By: Fits Radjah
Rawan pangan kembali mengancam sejumlah desa di propinsi NTT, terutama dan terbanyak dialami Kabupaten Sumba Timur. Harian Kompas tertanggal 20 Agustus 2011, melaporkan bahwa ada 140 desa di Sumba Timur dimana 46.309 jiwa (10.955 kepala keluarga) mengalami status rawan pangan.
Peristiwa rawan pangan di NTT terutama di Kabupaten Sumba Timur adalah bak “cerita berseri tanpa ujung”. Setiap tahun selalu terjadi secara tetap dan berulang dan berulang kembali. Bahkan di tahun 2011 ini, ancaman ini datang lebih dini. Menurut bpk mantan kepala desa Pambota Njara, bapak Umbu Maramba Mehang (masih dari laporan harian Kompas tersebut), kalau biasanya rawan pangan baru mulai terjadi pada sekitar bulan-bulan Nopember - Desember, tahun ini baru saja memasuki bulan Agustus warga desanya sudah mengalami kelaparan.
Indikatornya adalah sebanyak hampir 758 keluarga warga desa setempat sudah mulai melaksanakan “ritual tahunan” mereka, yaitu masuk ke hutan untuk mencari “IWI” sejenis umbi-umbi-an hutan yang terdapat di semak-semak belukar untuk dijadikan sumber makanan (karbohidrat) mereka sebagai pengganti Beras dan atau Jagung. Dan “ini adalah fakta”, bukan data yang “hanya” disusun di dalam ruang kantor saja! tegas beliau.

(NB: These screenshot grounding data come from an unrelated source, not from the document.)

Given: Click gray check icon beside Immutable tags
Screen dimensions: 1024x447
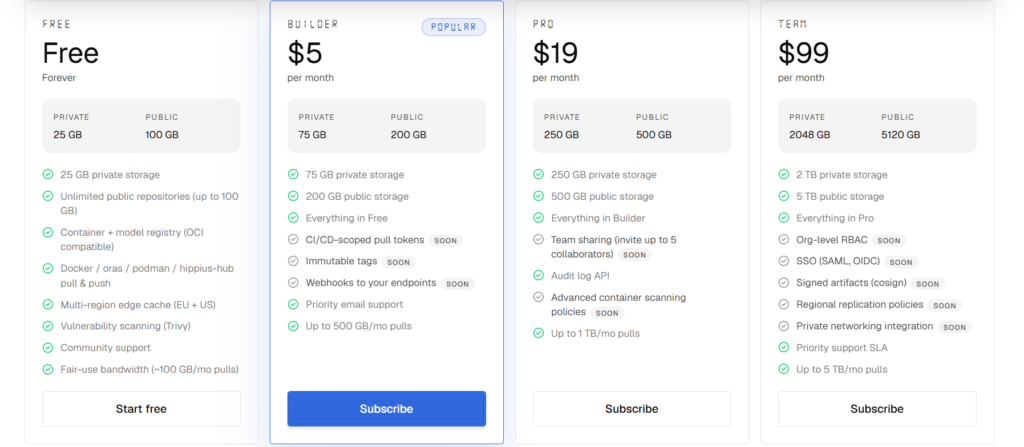Looking at the screenshot, I should tap(293, 261).
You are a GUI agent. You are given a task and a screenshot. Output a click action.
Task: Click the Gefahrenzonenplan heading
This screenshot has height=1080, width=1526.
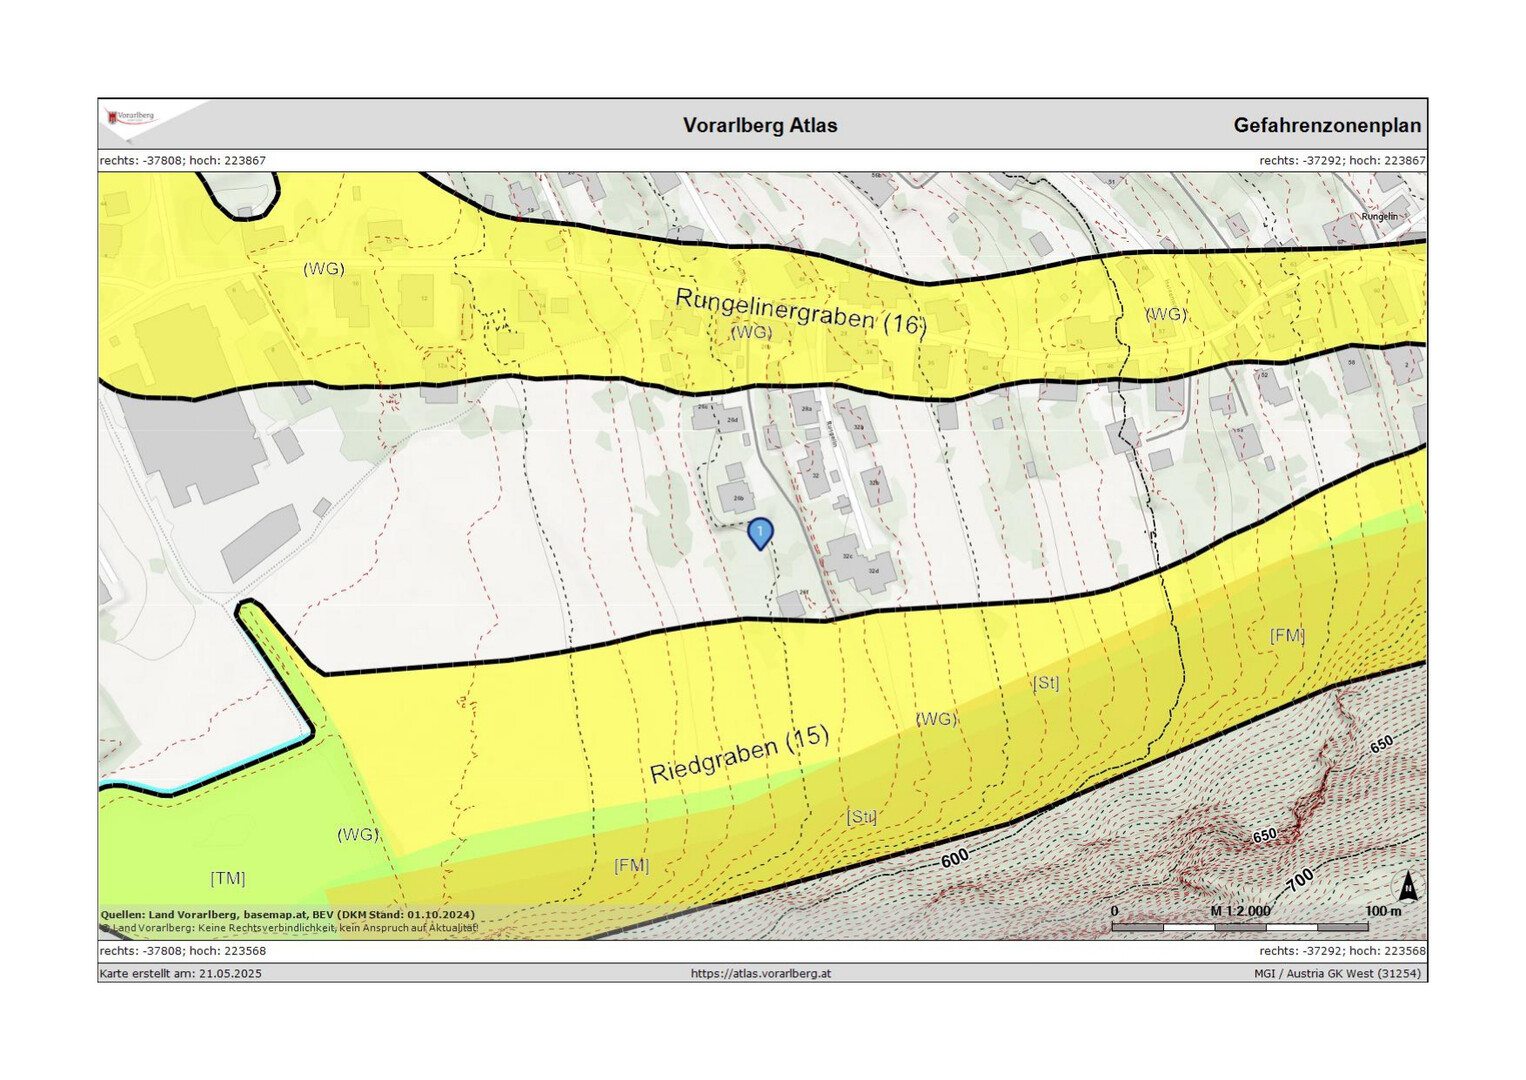tap(1326, 125)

Sebenarnya, Iwi itu beracun, sehingga untuk dapat dikonsumsi oleh manusia dengan aman, proses memasaknya harus dilakukan berulang-ulang; dan sebelum dimasak harus diolah dengan “baik” terlebih dahulu (yaitu: Iwi dikupas, kemudian dipotong / diiris kecil-kecil, dimasukkan ke dalam karung plastik selanjutnya direndam ke dalam air sungai selama dua hari dan dua malam); karena jika tidak diolah dengan baik dan dimasak dengan benar, maka mengkonsumsi Iwi kerap akan menimbulkan mual, bahkan kematian. Sampai kapankah cerita Rawan Pangan di Sumba Timur ini akan berakhir? Haruskah Ubi Hutan Beracun selalu menjadi bahan utama makanan pokok warga Sumba Timur di saat-saat kelaparan akibat kekeringan berkepanjangan melanda “tanah marapu” ini? Haruskah menunggu sampai kondisi kabupaten Sumba Timur menjadi sama dengan Negara Somalia baru akan ada tindakan nyata yang tidak reaksional serta terkonsep oleh penyelenggara negara untuk mengatasi kerawanan pangan di ini?